JAMA Authors Fail To Understand “Stand-Your-Ground” as Law
A second major error evident in the paper is the author’s apparent ignorance of Stand-Your-Ground as law. They helpfully provide a table listing 23 of the 50 American states has being “Stand-Your-Ground” states. By the only useful definition of Stand-Your-Ground, however—that is, that a defender has no legal duty to attempt a safe retreat before acting in self-defense—there are in fact 35 Stand-Your-Ground states. In fact, only 15 states impose a legal duty to retreat before acting in self-defense.

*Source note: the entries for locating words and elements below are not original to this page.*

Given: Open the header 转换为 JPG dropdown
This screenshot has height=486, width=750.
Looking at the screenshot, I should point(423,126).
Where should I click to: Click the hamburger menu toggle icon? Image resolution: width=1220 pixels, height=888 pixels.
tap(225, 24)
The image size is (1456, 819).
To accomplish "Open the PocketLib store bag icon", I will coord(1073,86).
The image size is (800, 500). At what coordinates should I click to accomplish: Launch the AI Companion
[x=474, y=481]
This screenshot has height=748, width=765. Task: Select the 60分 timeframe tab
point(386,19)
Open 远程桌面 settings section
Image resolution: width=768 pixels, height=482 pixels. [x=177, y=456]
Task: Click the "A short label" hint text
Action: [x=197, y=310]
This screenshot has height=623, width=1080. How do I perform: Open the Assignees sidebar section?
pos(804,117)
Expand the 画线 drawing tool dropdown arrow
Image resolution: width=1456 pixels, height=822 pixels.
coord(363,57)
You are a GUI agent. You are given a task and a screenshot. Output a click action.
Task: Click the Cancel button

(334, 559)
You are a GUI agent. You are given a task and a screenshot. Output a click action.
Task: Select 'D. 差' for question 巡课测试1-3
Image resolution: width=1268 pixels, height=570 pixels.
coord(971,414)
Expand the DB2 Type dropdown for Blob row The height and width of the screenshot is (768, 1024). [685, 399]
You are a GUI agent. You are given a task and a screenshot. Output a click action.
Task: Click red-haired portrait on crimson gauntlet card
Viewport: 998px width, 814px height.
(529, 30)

Further, the authors claim to use as a control a set of four American states that do generally impose a legal duty to retreat. In fact, only three of the chosen states generally impose such a legal duty. The fourth “control” state, Virginia, imposes a legal duty to retreat only if the defender “contributed to the affray”—in other words, only if the defender is not a genuinely innocent victim of a criminal attack. Every state in the country, however, requires that an aggressor in a fight must retreat from the confrontation before they can claim self-defense for their use of defensive force. The author’s choice of Virginia as a contrast to Florida thus exposes both their misunderstanding of Virginia law specifically and the legal constraints imposed on claiming self-defense broadly.
Interestingly, they don't appear to have looked that the numbers relative to any other factors. They simply looked at the raw number of homicides.
But the homicide *rate* for Florida hasn't really budged during the same time period. 5.0/100,000 in 2005. 5.1/100,000 in 2015.
Homicide rates decreased in all 4 of the control States although again, only marginally in 2 of them.
This is because Florida's population increased by almost 4 million people over that same 10 year period while it held steady in all 4 control States.
It took me less than 5 minutes to find these other stats - all of which would have made this article much more informative if they had been included.